Закончив браурный куплет, Батюшков встал и обнял меня за плечи:
– Эх, люблю я тебя, Ваня. Хороший ты, сукин сын, человек. Давай-ка, брат, дербалызнем!
– Да, - сказал начальник оперативной части тоном, полным глубочайшего убеждения, - дербалызнуть нужно обязательно.
Дербалызнули. Белая ночь часа этак в три осветила такую картину.
По пустынным улицам Медгоры шествовал начальник оперативной части медгорского отделения ББК ГПУ, тщательно поддерживаемый с двух сторон двумя заключенными, с одной стороны Солоневичем Юрием, находившимся в абсолютно трезвом виде и с другой стороны Солоневичем Иваном, в абсолютно трезвом виде не находившемся. Мимохожие патрули оперативной части ГПУ ухмылялись умильно и дружественно.
Такого типа «действа» совершались в Динамо еженощно с неукоснительной правильностью, и как выяснилось, Батюшков в своих предсказаниях о моей грядущей динамовской жизни оказался совершенно прав. Технически же все это объяснялось так.
Коммунист или не коммунист, а выпить хочет. Выпивать в одиночку - тоска. Выпивать с коммунистами - рискованно. Коммунист коммунисту если и не всегда волк, то уж конкурент во всяком случае. Выпьешь, ляпнешь что-нибудь не вполне генерально-линейное и потом смотришь, подвох и потом смотришь, на какой-нибудь чистке ехидный вопросец: «А не помните ли вы, товарищ, как… и т. д.» Батюшков же никакому чекисту ни с какой стороны не конкурент. Куда деваться, чтобы выпить, как не к Батюшкову? У Батюшкова же денег явственно нет. Потому вот приходит начальник оперативной части и из делового своего портфеля начинает извлекать бутылку за бутылкой. Когда бутылки извлечены, начинается разговор о закуске. Отрывается несколько талонов из обеденной книжки в чекистскую столовую и приносится еда такого типа свинина, жареная тетерка, беломорская семга и так далее, несколько вкуснее даже ИТРовского меню. Всем присутствующим пить полагается обязательно; Юра от этой повинности уклонился, ссылаясь на то, что после одной рюмки он петь больше не может. А у Юры был основательный запас песенок Вертинского, берлинских шлягеров и прочего в этом же роде. Все
С этими пьянками в Динамо были связаны и наши проекты добыть оружие для побега. Из этих проектов так ничего и не вышло. И однажды, когда мы вдвоём возвращались под утро домой в свой барак, Юра сказал мне:
– Знаешь, Ва, когда мы, наконец, попадём в лес по дороге к границе, нужно будет устроить какой-нибудь обряд омовения что ли. Омыться от всего этого.

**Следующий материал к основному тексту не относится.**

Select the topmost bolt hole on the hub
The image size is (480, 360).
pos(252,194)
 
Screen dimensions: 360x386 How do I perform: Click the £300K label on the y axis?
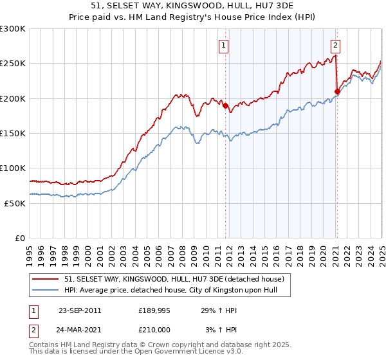pos(13,29)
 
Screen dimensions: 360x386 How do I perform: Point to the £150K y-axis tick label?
pos(13,133)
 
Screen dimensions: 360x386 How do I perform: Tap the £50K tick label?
pos(15,203)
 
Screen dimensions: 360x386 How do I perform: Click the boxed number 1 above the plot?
pos(223,45)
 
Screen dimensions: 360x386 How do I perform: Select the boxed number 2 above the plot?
pos(336,45)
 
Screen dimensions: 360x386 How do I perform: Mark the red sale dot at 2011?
pos(226,106)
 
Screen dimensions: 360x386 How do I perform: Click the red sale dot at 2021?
pos(337,91)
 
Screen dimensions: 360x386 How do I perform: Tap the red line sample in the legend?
pos(46,278)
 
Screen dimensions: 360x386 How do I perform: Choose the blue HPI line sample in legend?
pos(46,290)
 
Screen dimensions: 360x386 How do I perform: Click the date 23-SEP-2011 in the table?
pos(80,310)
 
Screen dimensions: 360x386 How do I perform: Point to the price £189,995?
pos(154,310)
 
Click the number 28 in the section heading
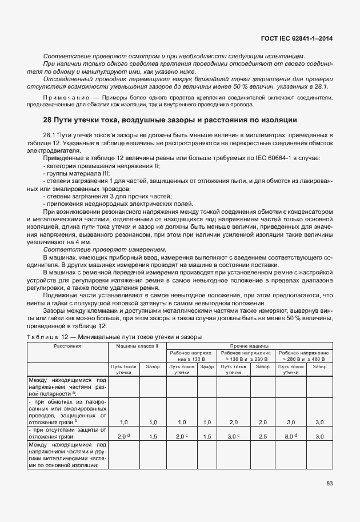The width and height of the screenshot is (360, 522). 48,120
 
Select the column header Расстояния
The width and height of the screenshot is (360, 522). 67,346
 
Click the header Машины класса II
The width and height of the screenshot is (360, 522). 137,346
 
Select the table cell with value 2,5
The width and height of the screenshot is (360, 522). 262,436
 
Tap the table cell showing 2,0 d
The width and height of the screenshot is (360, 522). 124,436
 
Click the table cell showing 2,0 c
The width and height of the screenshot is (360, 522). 182,436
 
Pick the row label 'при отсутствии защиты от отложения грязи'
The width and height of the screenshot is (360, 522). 67,433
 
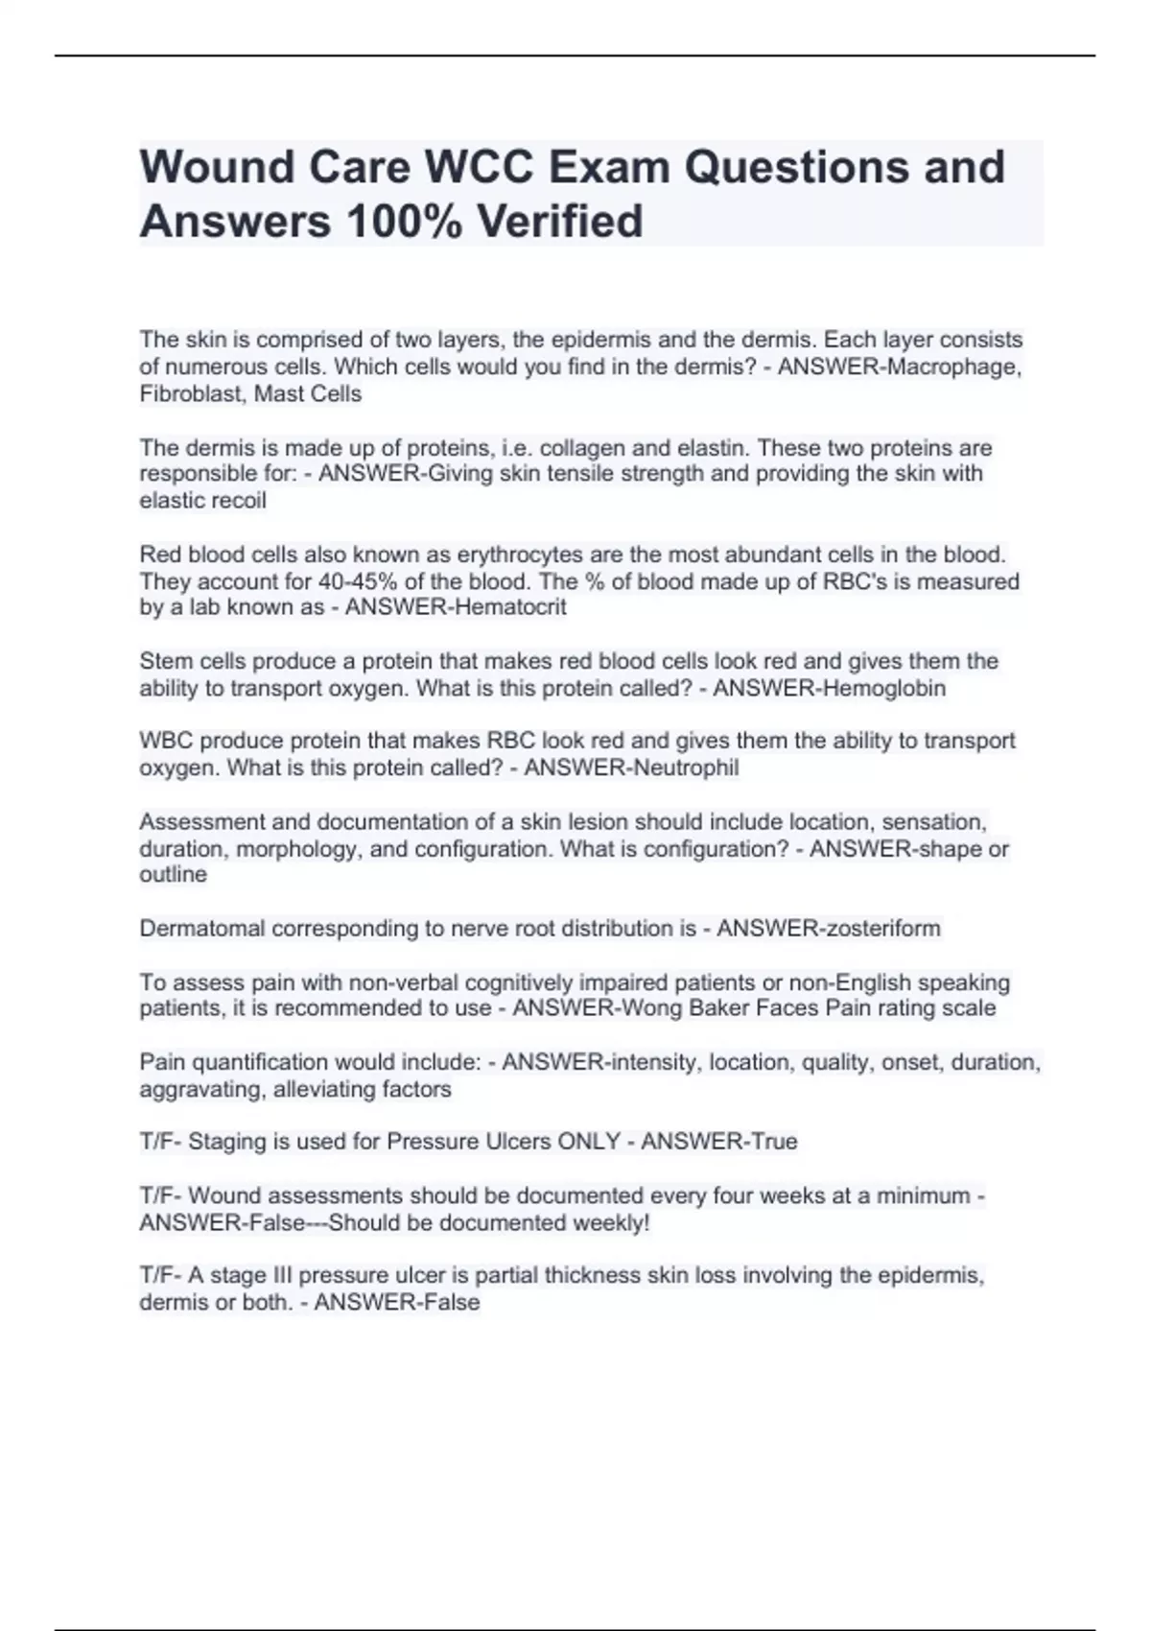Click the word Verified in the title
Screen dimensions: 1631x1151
[560, 221]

Такой обряд Юра впоследствии и сымпровизировал. А пока что мы в Динамо ходить перестали. Предлог был найден более, чем удовлетворительный - приближается де лагерная спартакиада, о которой речь будет дальше, и надо тренироваться к выступлению. И кроме того, побег приближался, нервы сдавали всё больше и больше, и за свою выдержку я уже не ручался. Пьяные разговоры оперативников и прочих, их бахвальство силой своей всеподавляющей организации, их цинизм, с которого в пьяном виде сбрасывались решительно всякие покровы идеи, и оставалась голая психология всемогущей шайки платных, профессиональных убийц, вызывали припадки ненависти, которая слепила мозг. Но семь лет готовиться к побегу и за месяц до него быть расстрелянным за изломанные кости какого-нибудь дегенерата, на место которого других дегенератов найдётся сколько угодно, было бы слишком глупо. С динамовской аристократией мы постепенно прервали всякие связи.
ПЕРЕКОВКА В КАВЫЧКАХ
В здании культурно-просветительного отдела две огромных комнаты были заняты редакцией лагерной газеты «Перековка». Газета выходила три раза в неделю и состояла из двух страниц формата меньше половины полосы парижских эмигрантских газет. Постоянный штат редакционного штаба состоял из 16-ти полуграмотных лоботрясов, хотя со всей работой этой совершенно свободно мог справиться один человек. При появлении в редакции постороннего человека все эти лоботрясы немедленно принимали священнодейственный вид, точно так же, как это делается и вольных советских редакциях и встречали гостя официально недружелюбными взглядами. В редакцию принимались люди особо проверенные и особо заслуженные, исключительно из заключённых; пользовались они самыми широкими привилегиями и возможностями самого широкого - шантажа и в свою среду предпочитали никаких конкурентов не допускать. В те дни, когда подпорожский Маркович пытался устроить меня или брата в совсем уж захудалой редакции своей подпорожской шпаргалки, он завёл на эту тему разговор с приехавшим из Медгоры «инструктором» центрального издания «Перековки» неким Смирновым. Несмотря на лагерь, Смирнов был одет и выбрит так, как одеваются и бреются советские журналисты и кинорежиссёры. Краги, бриджи, пёстрая «апашка», бритые усы и подбородок и под подбородком этакая американская бороденка. Круглые черные очки давали последний культурный облик импозантной фигуре «инструктора». К предложению Марковича он отнёсся с холодным высокомерием.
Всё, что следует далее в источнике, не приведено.